Il capro espiatorio cinese

Storicamente la Cina è la regione più popolata del mondo e lo rimane anche oggi. L’aumento del livello medio della qualità della vita ha spinto la sua popolazione a voler consumare preferibilmente proteine di origine animale – come puntualmente si verifica in questo genere di situazioni. Ciò implica un aumento dell’allevamento, per la produzione di latte e carne, e dunque anche l’aumento di colture destinate al nutrimento degli animali. Attraverso la “delocalizzazione” industriale il capitalismo globalizzato, che ha aveva già fatto della Cina un paese-officina e un’economia in crescita nel settore tecnologico e nell’export, ha aggiunto anche un sistema di allevamento industriale massivo e non meno capitalista, ma fragile.
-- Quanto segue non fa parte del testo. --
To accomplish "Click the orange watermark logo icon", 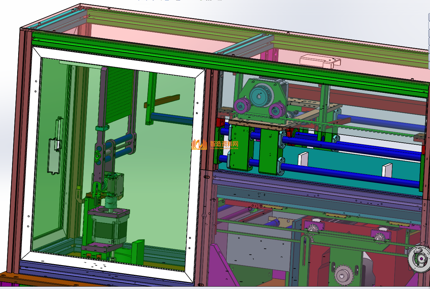I will [x=199, y=144].
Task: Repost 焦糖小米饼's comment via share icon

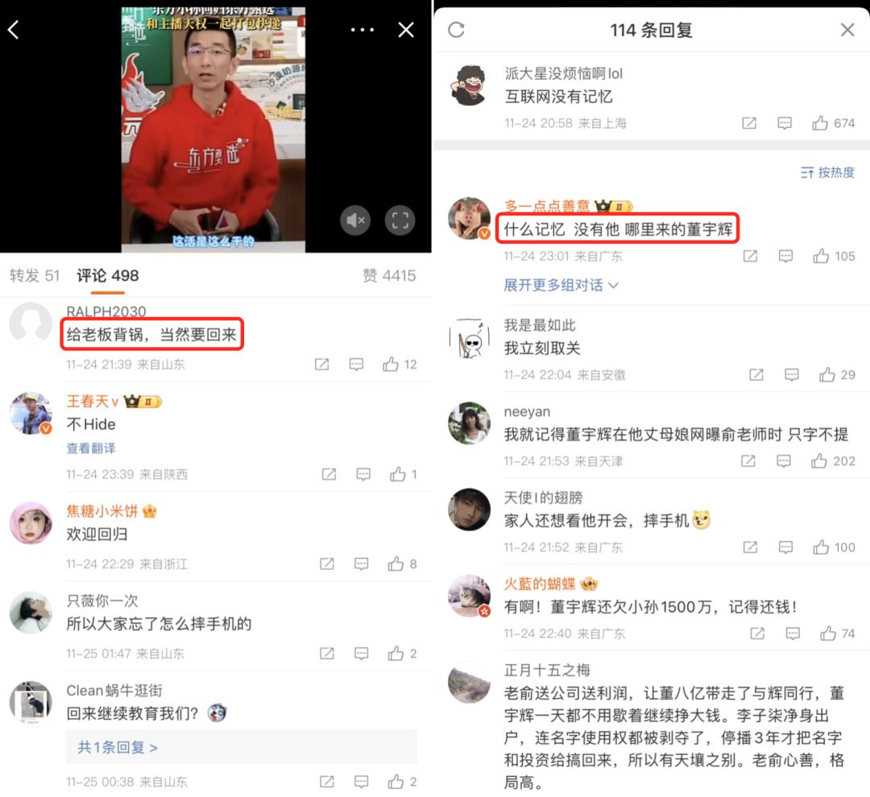Action: pos(327,564)
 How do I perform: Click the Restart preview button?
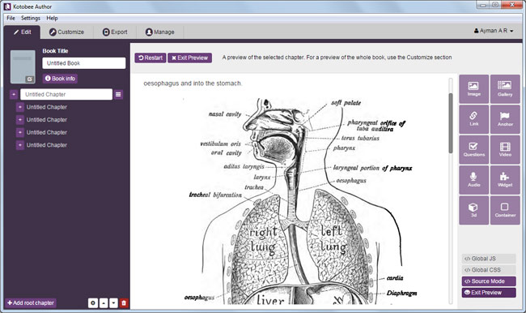coord(151,58)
Il tutto in seno a un regime che si richiama ancora ufficialmente a Marx, cosa che aggiunge un paradosso alle contraddizioni, in una bella combinazione di partito unico, politburo e governo degli scienziati. Gli scandali agroalimentari sono di fatto numerosi in Cina da molti anni, ma non sappiamo se hanno un collegamento diretto con la pandemia.
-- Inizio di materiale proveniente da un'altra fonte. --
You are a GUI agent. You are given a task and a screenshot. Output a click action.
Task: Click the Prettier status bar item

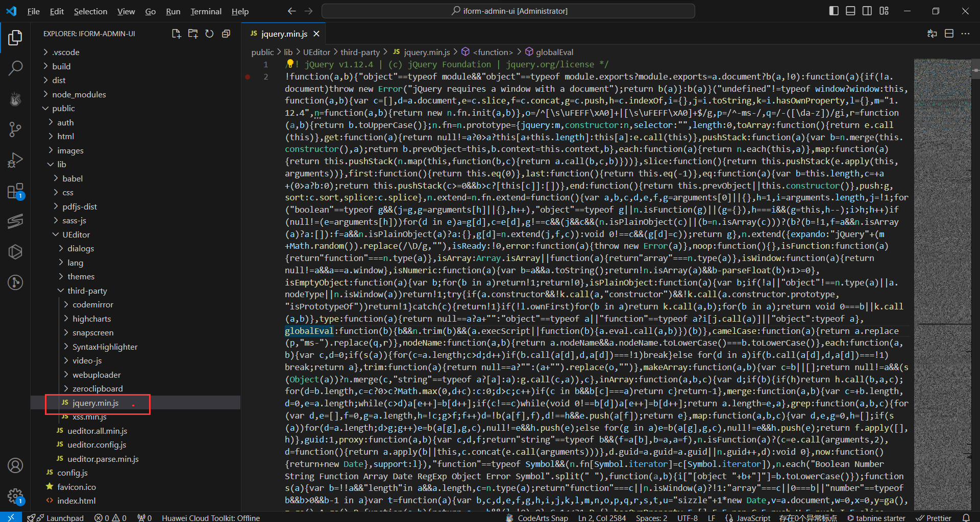click(934, 517)
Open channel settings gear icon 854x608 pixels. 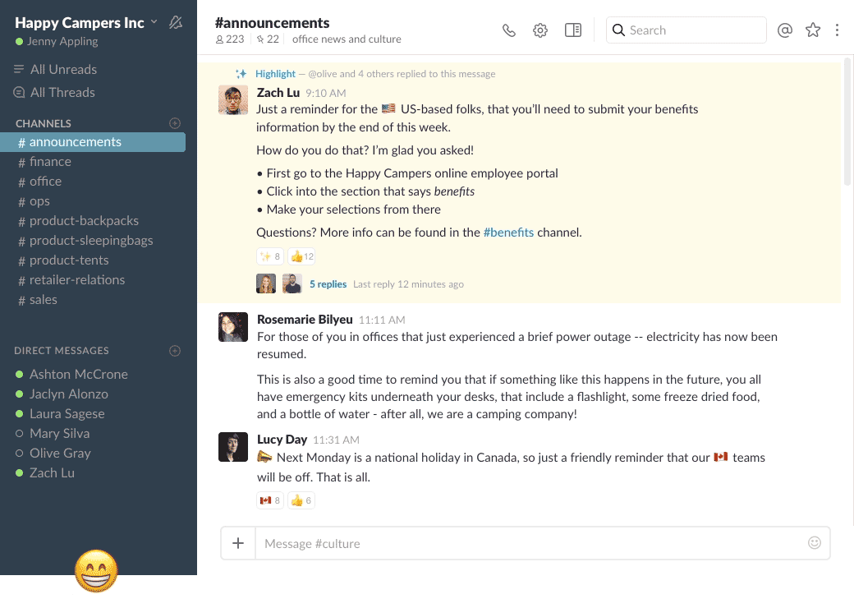point(540,30)
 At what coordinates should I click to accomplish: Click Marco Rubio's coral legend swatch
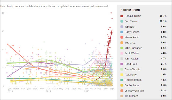tap(122, 37)

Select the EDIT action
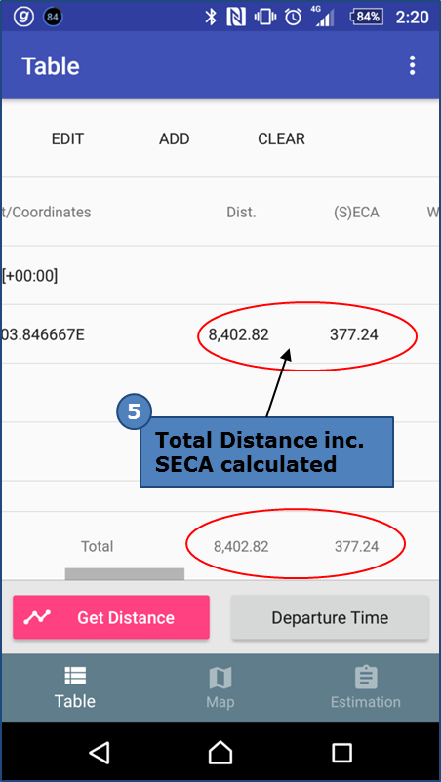tap(68, 138)
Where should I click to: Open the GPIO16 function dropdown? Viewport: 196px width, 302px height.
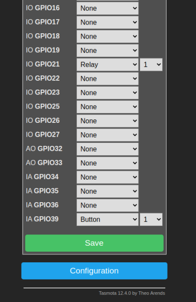point(107,8)
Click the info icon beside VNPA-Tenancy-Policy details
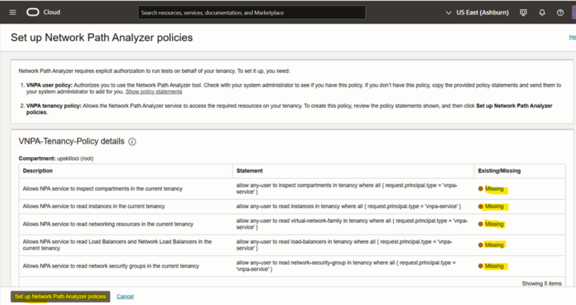The height and width of the screenshot is (305, 576). pyautogui.click(x=132, y=142)
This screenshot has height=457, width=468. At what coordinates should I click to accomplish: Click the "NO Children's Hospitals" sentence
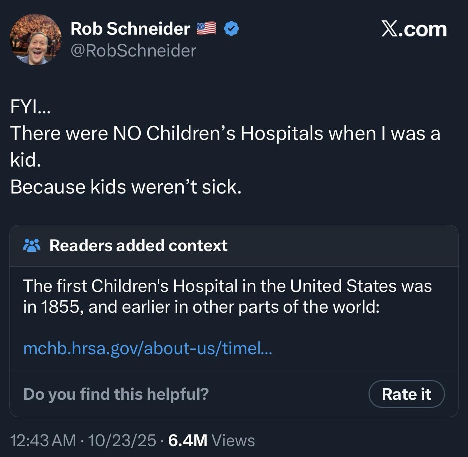(x=225, y=133)
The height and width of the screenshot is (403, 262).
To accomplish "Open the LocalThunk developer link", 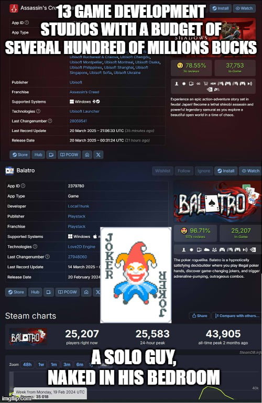I will pyautogui.click(x=79, y=206).
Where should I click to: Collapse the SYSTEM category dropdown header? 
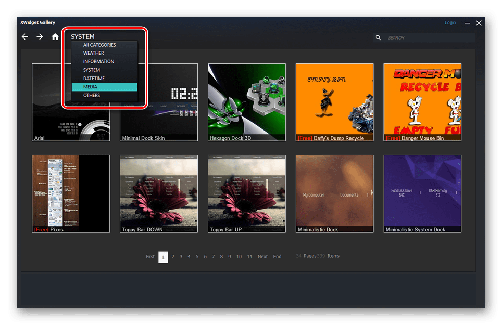(x=83, y=37)
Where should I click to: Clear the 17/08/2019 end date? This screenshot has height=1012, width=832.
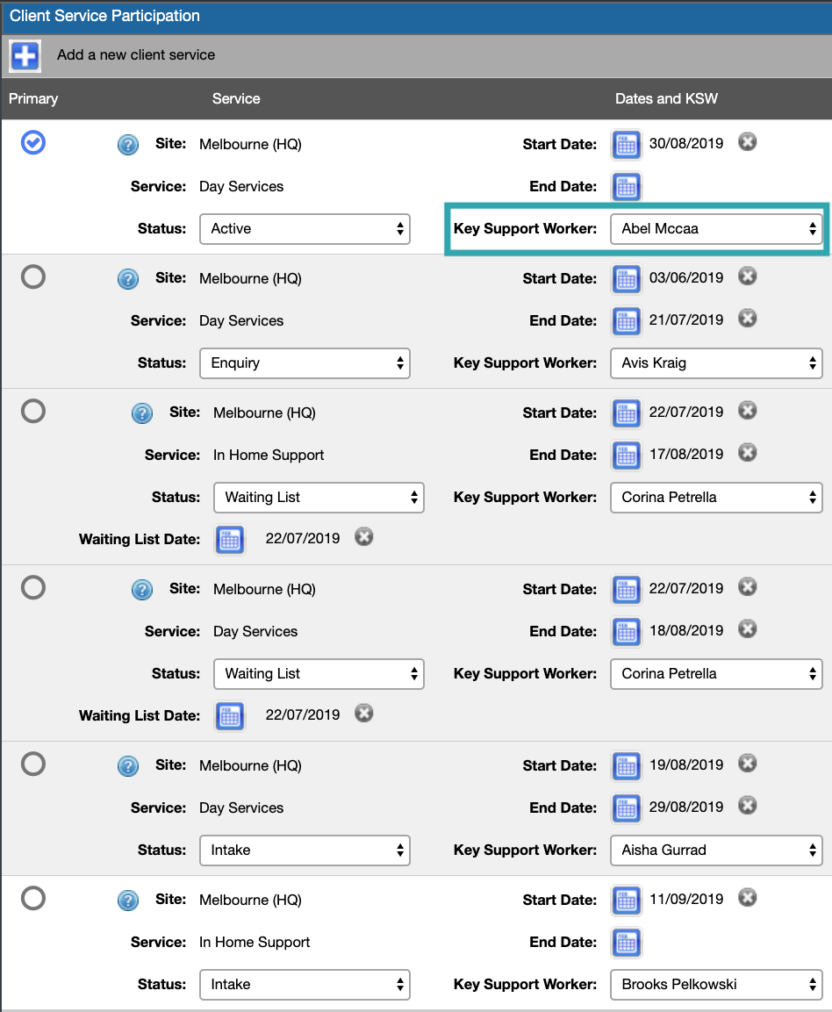tap(747, 452)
Accusare la deforestazione in Cina, o in qualsiasi altro posto, come la causa principale delle nuove pandemie, non risolve in nessun caso la questione del numero di abitanti sulla Terra. Possiamo addirittura domandarci se l’ossessione riguardante “gli spazi selvaggi”, e dunque la loro protezione, non costituisca, al di là della dimensione estetica e restando sul solo piano dei criteri ecologici e geografici, un errore di percezione, e dunque di soluzione. In effetti come l’Ebola, la SARS e il Covid-19 hanno dimostrato, non ci sono più barriere fra il selvatico e l’artificiale: si tratta di un unico mondo.
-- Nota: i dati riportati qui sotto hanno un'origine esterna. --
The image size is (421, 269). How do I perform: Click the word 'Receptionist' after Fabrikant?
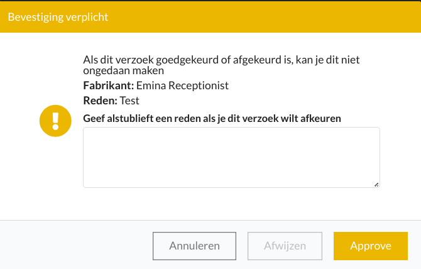[x=199, y=86]
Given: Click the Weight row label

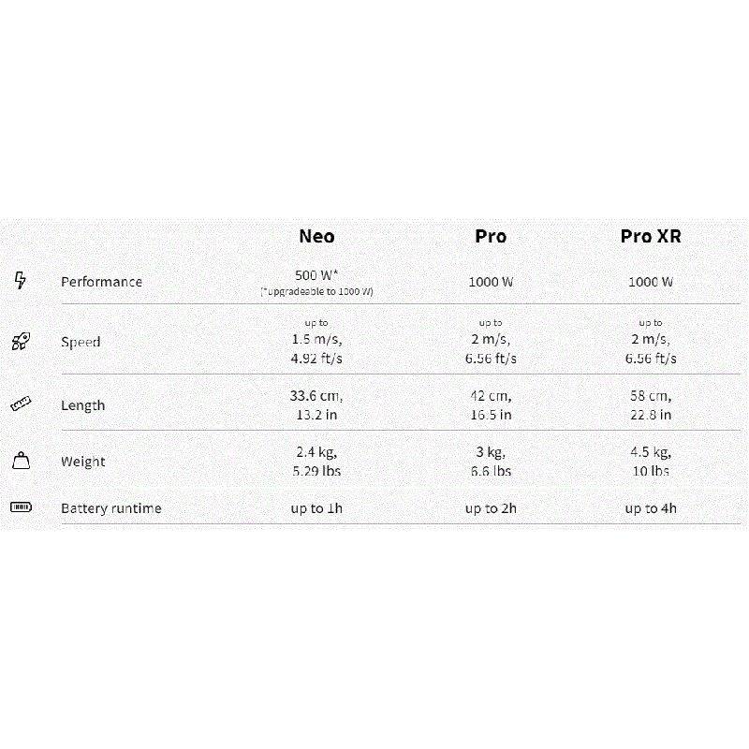Looking at the screenshot, I should point(82,462).
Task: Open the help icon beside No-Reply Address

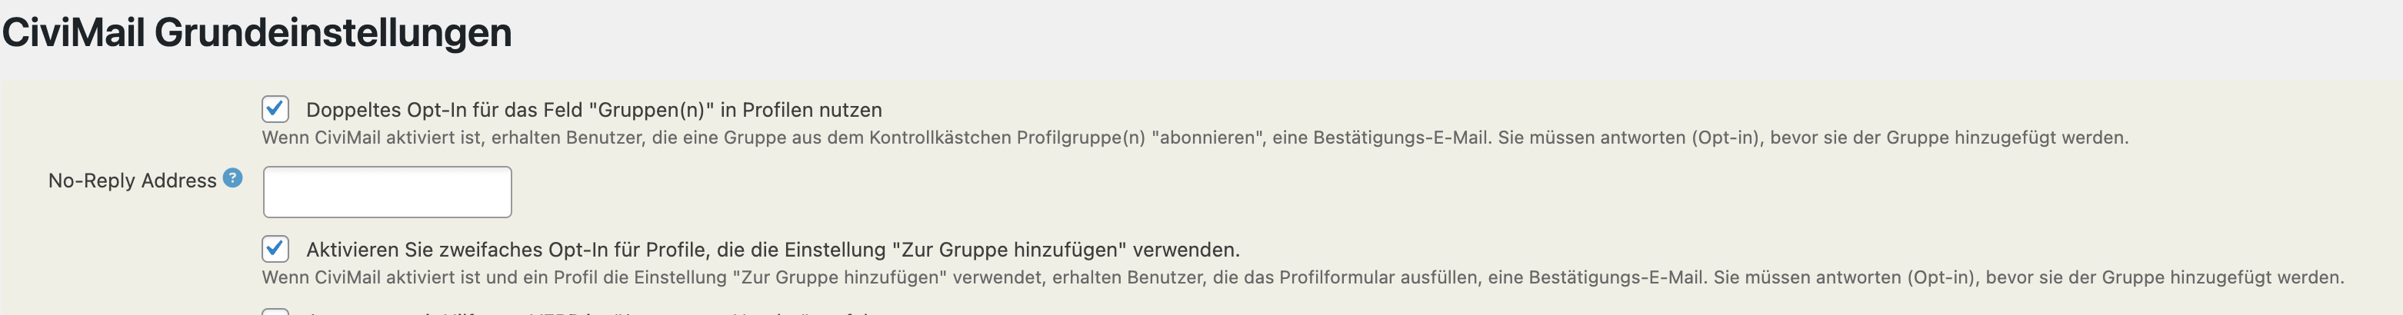Action: point(233,178)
In seno a questo mondo, la competizione fra le due superpotenze capitaliste che sono gli Stati Uniti e la Cina si accentua, con la seconda che va verso la vittoria. Con il Covid-19, essa ha addirittura imposto alle dirigenze ordo-liberali un modello autoritario di gestione della crisi. Debitamente ricompensate dai media, le immagini delle strade deserte in una metropoli da nove milioni di abitanti come Wuhan hanno fatto salivare i grandi maniaci dell’ordine e della proprietà. I leader politici e i media europei omettono en passant di riportare che se è vero che Wuhan è stata messa in quarantena, Pechino, Shangai o Canton non lo sono stati. Quanto alla retorica del “rilocalizzare qua le nostre industrie andate in Cina” e del “dotiamoci di nostre attrezzature mediche”, essa è come il fiume Yangzi che attraversa il centro di Wuhan: scorre. Al contrario, il messaggio lanciato con le dimostrazioni di forza, la video sorveglianza e il tracciamento generalizzato sta lasciando il segno con una tripletta: nuova produzione, nuovi mercati, nuova dominazione. La società carceraria che si è evoluta in società del controllo sta per divenire società dell’auto-controllo tecnologico generalizzato. Non sono più le mascherine che bisognerà portare dopo l’epidemia, così come saranno altre maschere quelle che dovremo far cadere.